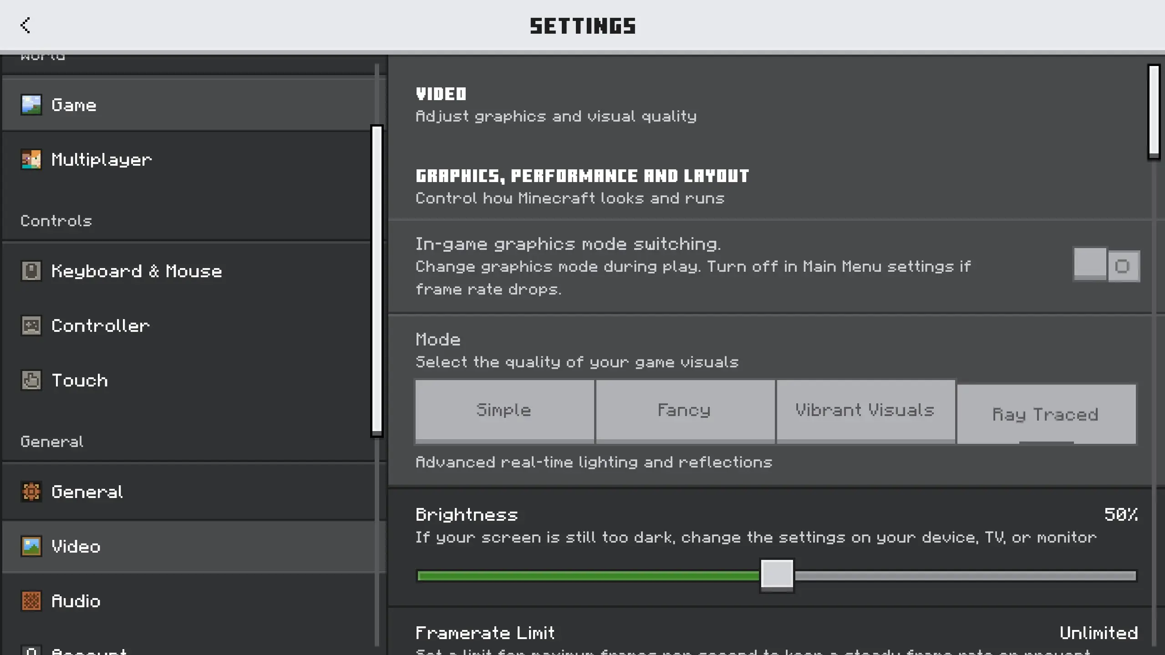This screenshot has width=1165, height=655.
Task: Select the Simple graphics mode
Action: click(x=504, y=411)
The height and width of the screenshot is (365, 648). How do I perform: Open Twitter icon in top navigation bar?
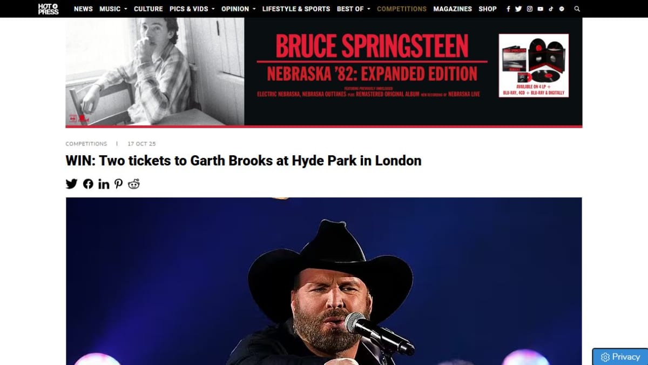click(x=518, y=9)
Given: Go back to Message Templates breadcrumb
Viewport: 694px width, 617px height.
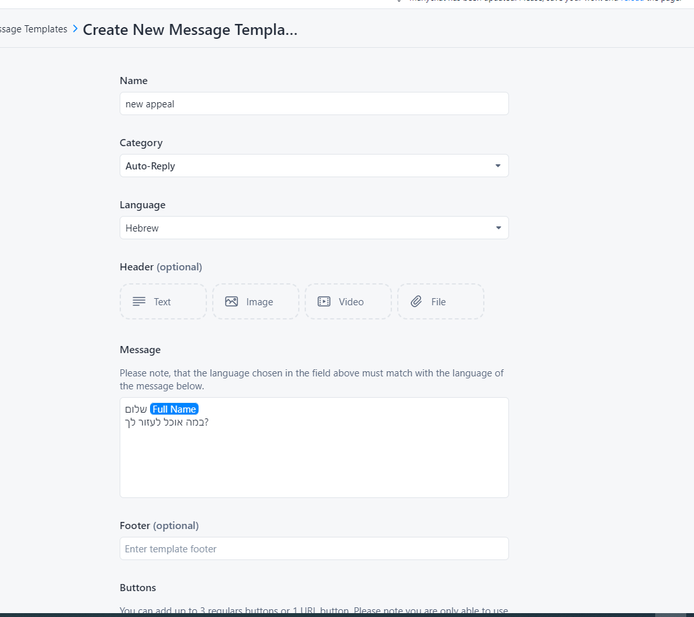Looking at the screenshot, I should click(x=34, y=29).
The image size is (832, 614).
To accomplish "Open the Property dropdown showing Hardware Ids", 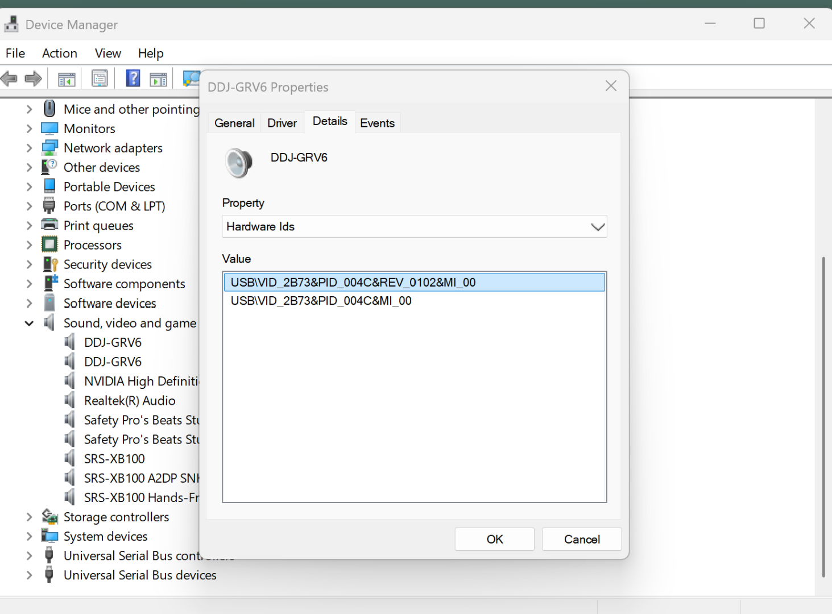I will (414, 226).
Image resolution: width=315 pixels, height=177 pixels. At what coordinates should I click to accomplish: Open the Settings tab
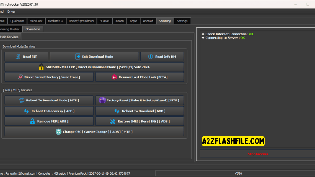click(x=182, y=21)
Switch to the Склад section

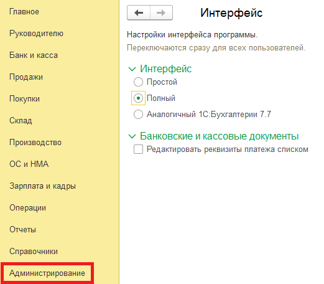[x=21, y=121]
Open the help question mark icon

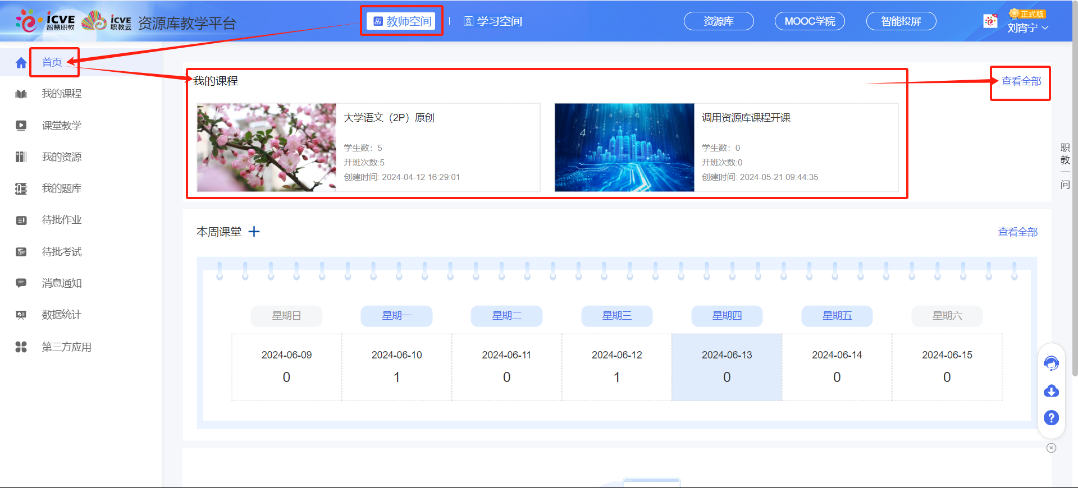point(1051,418)
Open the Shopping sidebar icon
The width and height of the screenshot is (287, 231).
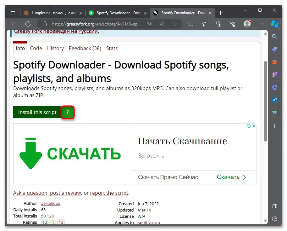click(x=274, y=49)
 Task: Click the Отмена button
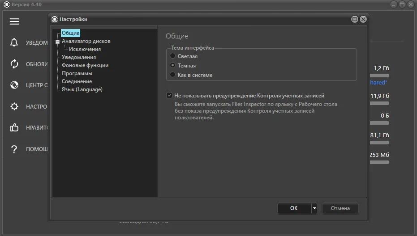[340, 208]
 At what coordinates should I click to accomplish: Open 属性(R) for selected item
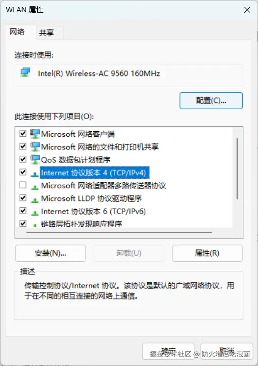pos(207,253)
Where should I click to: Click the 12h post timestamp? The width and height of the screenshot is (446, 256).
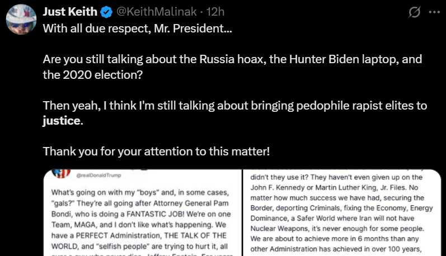(215, 12)
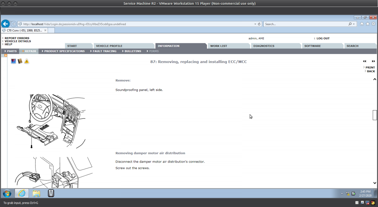Open browser tools gear icon
Screen dimensions: 378x207
(x=374, y=24)
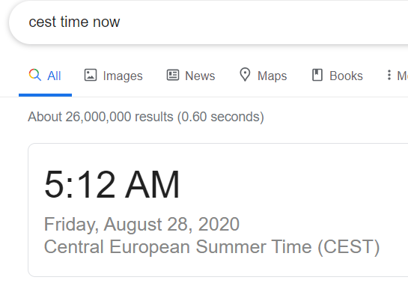
Task: Click the Maps location pin icon
Action: (x=245, y=75)
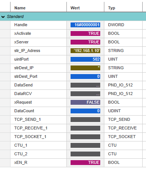
Task: Select the TCP_SEND_1 row
Action: [x=73, y=119]
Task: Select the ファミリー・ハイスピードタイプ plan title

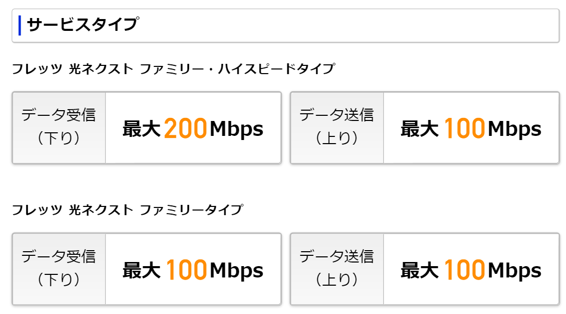Action: [173, 68]
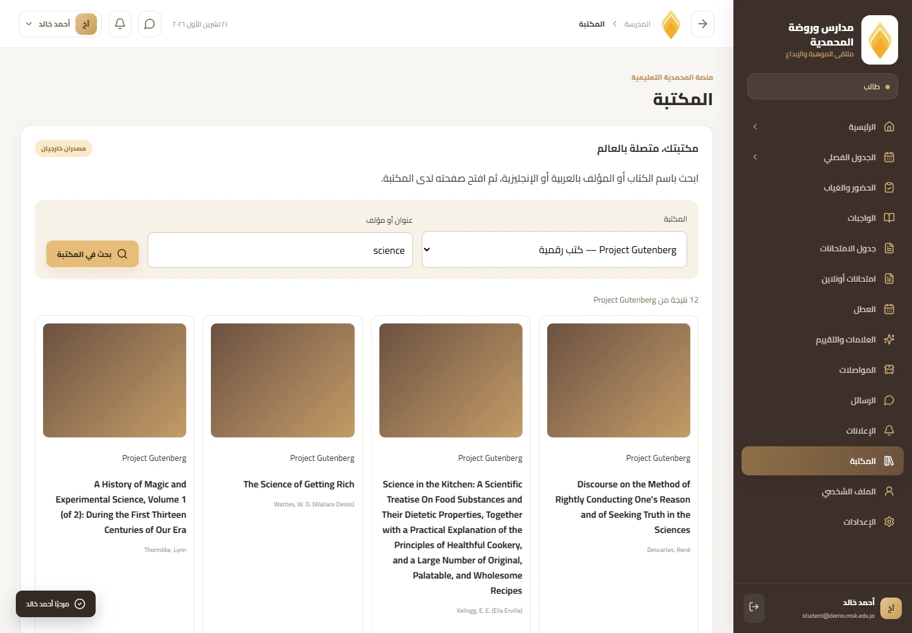Click the arrow icon to collapse sidebar
Viewport: 912px width, 633px height.
click(702, 24)
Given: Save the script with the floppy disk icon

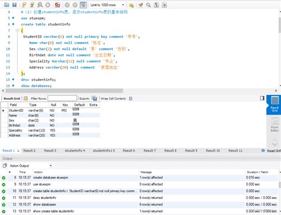Looking at the screenshot, I should [x=14, y=5].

(What this task involves)
Copy only this, please: the line with "Switch to the Склад section" and every line after it through the end of the data, with no pictures.

(Expected answer)
Switch to the Склад section

[x=21, y=121]
Open the help question mark icon

point(1051,418)
Open the Shopping sidebar icon
The width and height of the screenshot is (287, 231).
click(x=274, y=49)
 Task: Click the Отмена button
[340, 208]
 At what coordinates should I click to accomplish: Open 属性(R) for selected item
pos(207,253)
Where should I click to: Click the 12h post timestamp? The width and height of the screenshot is (446, 256).
(215, 12)
Open browser tools gear icon
Screen dimensions: 378x207
(x=374, y=24)
Task: Click the Maps location pin icon
Action: (x=245, y=75)
Task: Select the TCP_SEND_1 row
Action: [x=73, y=119]
Task: Select the ファミリー・ハイスピードタイプ plan title

Action: [173, 68]
Click the arrow icon to collapse sidebar
Viewport: 912px width, 633px height.
click(702, 24)
Given: Save the script with the floppy disk icon

Looking at the screenshot, I should [x=14, y=5].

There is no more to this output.